Beauty attracts and brings joy; it shows us the way to the truth in goodness: the three are different perceptions or ways of seeing the same ontological reality. However, one might ask, “If beauty is good, what are we to make of Satan, and with him, any evil Satanic beauty?”

One could easily say that in his beauty Satan is good. There is truth in this, a truth that many people forget. Satan is not pure evil. His intellect, his beauty, must in themselves be seen as good. He has obviously perverted them, and used them to turn others away from God, the source of all goodness, and towards himself, a false, illusionary good.

It is here that we must begin our analysis. Beauty’s aim is for the good, and any beauty which turns us away from the good is not beauty pure in and of itself, but a perversion of beauty. It either is beauty which has been warped, or an imitation of beauty, that is, a hollow illusion which externally imitates beauty. It could also be both. If truth cut off from goodness and beauty ends up becoming a dead, cold logic, and goodness cut off from truth and beauty becomes a harsh, cold tyranny, then beauty when cut off from truth and goodness becomes maya, a perverse momentary joy that ultimately leads to suffering and death. Just as there is a foundation for idolatry in a perversion of truth, we find here the foundation of idolatry in the realm of beauty.

True art, true beauty must itself represent an experience of truth and goodness in order for it to be qualified as art. Certainly there can be works of art which can technically be works of genius, and the talent of the artist cannot be denied. Yet in their perversion of nature and in their morbid curiosity, they have not fully enshrined the subject they are repesenting: instead, they have destroyed it. They create, as Sergius Bulgakov would say, a corpse of beauty. Instead of enlivening the spirit, their work ends up suffocating us. For Bulgakov, Picasso represented this destructive deconstruction of beauty:

But when one enters the room where Pablo Picasso’s works are collected, one is surrounded by an atmosphere of mystical fear amounting to terror. The veil of day with is reassuring multiplicity of colours is blown away, and one is encircled by horrible, formless night, full of dumb, evil phantoms and shadows. It is stifling like the grave. --Sergius Bulgakov, “The Corpse of Beauty,” in A Bulgakov Anthology, ed. James Pain and Nicolas Zernov. (Philadelphia: The Westminster Press, 1976), p.67.

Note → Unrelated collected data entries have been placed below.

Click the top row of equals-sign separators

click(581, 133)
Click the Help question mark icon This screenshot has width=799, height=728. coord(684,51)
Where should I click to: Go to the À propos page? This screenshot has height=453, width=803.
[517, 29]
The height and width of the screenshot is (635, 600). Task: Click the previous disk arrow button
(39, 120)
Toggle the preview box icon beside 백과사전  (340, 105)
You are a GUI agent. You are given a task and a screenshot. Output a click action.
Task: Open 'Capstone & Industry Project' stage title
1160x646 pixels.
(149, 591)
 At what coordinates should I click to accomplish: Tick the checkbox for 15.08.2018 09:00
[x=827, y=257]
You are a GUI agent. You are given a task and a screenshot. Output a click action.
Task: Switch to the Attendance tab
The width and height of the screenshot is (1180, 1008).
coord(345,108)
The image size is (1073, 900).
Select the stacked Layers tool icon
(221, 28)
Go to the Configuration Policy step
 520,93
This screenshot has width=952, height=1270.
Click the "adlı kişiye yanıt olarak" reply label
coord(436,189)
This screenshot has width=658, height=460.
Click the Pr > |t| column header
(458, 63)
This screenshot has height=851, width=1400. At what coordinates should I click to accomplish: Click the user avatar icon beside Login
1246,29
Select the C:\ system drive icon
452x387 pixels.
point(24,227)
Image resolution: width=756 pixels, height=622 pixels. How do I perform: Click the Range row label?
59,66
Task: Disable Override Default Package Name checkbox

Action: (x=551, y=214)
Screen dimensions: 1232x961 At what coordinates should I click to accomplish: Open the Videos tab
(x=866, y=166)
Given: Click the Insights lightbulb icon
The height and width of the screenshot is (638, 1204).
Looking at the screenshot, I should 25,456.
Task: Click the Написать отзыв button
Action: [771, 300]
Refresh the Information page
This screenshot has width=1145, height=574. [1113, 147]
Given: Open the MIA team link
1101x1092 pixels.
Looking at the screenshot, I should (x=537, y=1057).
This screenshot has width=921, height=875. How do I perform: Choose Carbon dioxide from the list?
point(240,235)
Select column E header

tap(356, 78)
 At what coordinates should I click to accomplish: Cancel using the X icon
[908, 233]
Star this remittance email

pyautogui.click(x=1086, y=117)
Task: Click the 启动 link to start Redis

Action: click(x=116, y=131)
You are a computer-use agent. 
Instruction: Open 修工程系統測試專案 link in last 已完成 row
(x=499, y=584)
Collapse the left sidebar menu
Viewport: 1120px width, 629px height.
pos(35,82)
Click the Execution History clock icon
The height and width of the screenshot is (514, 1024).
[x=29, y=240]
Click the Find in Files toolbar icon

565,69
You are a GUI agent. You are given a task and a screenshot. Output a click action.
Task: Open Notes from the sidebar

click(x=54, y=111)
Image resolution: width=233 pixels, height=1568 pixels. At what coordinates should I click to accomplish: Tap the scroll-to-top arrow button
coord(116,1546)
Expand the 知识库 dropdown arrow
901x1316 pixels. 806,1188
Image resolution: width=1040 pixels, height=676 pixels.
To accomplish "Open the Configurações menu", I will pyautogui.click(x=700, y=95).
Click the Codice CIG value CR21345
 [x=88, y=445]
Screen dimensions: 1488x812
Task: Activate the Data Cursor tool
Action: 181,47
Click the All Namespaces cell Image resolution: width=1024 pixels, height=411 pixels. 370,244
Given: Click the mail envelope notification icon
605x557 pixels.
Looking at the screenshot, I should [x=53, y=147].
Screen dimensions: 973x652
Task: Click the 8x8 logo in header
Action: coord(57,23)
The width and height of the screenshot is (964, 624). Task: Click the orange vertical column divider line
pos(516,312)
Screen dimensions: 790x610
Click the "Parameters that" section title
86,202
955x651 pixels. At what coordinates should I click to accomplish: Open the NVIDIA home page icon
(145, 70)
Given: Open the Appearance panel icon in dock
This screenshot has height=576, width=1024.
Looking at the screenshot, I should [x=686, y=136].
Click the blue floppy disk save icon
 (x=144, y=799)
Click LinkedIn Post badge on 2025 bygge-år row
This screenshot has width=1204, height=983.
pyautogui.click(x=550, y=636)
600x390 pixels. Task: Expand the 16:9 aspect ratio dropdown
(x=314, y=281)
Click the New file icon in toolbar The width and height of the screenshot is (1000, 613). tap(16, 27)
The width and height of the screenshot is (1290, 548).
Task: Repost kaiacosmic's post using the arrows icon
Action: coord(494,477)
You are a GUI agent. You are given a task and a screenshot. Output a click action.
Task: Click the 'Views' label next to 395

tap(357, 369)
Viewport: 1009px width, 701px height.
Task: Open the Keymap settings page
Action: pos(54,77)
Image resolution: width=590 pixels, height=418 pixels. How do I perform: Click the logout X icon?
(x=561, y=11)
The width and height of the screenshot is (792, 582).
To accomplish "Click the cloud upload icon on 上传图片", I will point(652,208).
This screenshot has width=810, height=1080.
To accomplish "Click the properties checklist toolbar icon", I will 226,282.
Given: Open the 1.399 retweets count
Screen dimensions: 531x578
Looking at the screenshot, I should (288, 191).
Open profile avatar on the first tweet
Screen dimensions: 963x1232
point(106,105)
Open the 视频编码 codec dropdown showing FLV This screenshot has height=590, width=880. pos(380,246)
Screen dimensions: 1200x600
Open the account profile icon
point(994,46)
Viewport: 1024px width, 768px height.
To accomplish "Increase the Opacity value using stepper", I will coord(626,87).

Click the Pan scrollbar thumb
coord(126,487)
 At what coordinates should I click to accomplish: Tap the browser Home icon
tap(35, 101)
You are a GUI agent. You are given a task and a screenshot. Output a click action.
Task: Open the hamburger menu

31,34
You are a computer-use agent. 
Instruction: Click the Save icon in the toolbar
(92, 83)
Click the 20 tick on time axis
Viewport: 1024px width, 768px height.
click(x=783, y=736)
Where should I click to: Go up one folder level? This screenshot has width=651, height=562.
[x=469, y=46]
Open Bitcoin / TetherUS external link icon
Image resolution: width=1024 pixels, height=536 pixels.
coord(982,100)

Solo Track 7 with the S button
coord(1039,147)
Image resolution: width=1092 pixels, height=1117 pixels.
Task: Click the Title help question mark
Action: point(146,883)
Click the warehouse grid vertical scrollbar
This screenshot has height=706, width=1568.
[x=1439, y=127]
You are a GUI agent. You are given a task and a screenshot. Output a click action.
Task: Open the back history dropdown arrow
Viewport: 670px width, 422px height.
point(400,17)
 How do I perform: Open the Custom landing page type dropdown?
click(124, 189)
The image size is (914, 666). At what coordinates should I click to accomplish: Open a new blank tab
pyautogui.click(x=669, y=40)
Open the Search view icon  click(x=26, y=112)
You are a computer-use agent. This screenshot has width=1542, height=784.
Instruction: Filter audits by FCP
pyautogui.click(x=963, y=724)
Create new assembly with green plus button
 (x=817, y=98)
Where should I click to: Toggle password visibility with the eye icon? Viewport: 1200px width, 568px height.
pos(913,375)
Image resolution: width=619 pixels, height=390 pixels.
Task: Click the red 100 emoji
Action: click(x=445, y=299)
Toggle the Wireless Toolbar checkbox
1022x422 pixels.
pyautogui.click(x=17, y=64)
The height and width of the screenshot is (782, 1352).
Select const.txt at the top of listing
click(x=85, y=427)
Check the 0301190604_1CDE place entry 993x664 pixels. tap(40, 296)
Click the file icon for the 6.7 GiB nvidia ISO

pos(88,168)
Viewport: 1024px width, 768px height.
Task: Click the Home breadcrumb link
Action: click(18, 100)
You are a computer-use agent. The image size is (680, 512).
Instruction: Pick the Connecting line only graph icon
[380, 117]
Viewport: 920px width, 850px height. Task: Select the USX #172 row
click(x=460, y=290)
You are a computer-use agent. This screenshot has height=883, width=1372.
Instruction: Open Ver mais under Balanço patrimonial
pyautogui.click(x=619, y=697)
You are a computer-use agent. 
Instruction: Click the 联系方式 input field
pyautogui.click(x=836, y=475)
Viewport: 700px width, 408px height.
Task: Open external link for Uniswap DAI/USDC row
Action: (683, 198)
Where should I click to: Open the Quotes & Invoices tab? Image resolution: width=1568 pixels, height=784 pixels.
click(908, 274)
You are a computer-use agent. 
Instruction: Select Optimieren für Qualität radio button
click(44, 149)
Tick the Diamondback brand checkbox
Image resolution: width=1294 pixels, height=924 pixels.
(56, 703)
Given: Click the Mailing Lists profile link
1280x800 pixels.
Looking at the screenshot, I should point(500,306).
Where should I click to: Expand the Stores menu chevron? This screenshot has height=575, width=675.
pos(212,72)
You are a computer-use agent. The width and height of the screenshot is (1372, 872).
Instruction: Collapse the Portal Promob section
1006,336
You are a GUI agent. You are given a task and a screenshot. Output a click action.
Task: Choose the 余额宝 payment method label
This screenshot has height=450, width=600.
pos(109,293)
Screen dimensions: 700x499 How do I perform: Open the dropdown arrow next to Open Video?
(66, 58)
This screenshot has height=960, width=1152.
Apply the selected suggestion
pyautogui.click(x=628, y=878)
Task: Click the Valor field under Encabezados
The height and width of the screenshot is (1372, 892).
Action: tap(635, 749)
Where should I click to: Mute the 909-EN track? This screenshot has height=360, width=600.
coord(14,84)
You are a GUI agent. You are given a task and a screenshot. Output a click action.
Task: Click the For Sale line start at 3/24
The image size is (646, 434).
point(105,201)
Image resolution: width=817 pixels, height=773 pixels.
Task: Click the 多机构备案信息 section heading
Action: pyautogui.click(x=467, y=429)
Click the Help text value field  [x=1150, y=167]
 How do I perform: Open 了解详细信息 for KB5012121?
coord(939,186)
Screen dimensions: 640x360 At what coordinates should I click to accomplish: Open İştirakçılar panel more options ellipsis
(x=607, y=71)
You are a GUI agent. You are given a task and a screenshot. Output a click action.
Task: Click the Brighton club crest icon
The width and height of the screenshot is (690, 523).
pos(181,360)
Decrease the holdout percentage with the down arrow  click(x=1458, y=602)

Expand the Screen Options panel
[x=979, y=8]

By its mystical nature, by its attraction, art and beauty are an important part of our creative freedom, the creative freedom we are called to live out in our Christian life. Creation is the free creative act and art of God; being in the image of God, we are, as Tolkien tells us, sub-creators called to freely share in the creative act of God. Because of its potent nature, when it is perverted, it turns into a demonic, dark art, perhaps more deadly than the perversion of truth or goodness, because “art, in contradiction to philosophy and even more to science, is connected with the inmost depths of the spirit.” Ibid, 71. This can explain the tendency to associate idols with demons, because this perversion of beauty possesses its worshiper and spiritually kills them. Bulgakov believed this demonic art, unleashed into the modern world, requires a new exorcism that only the Church and her full grasp of beauty can fulfill.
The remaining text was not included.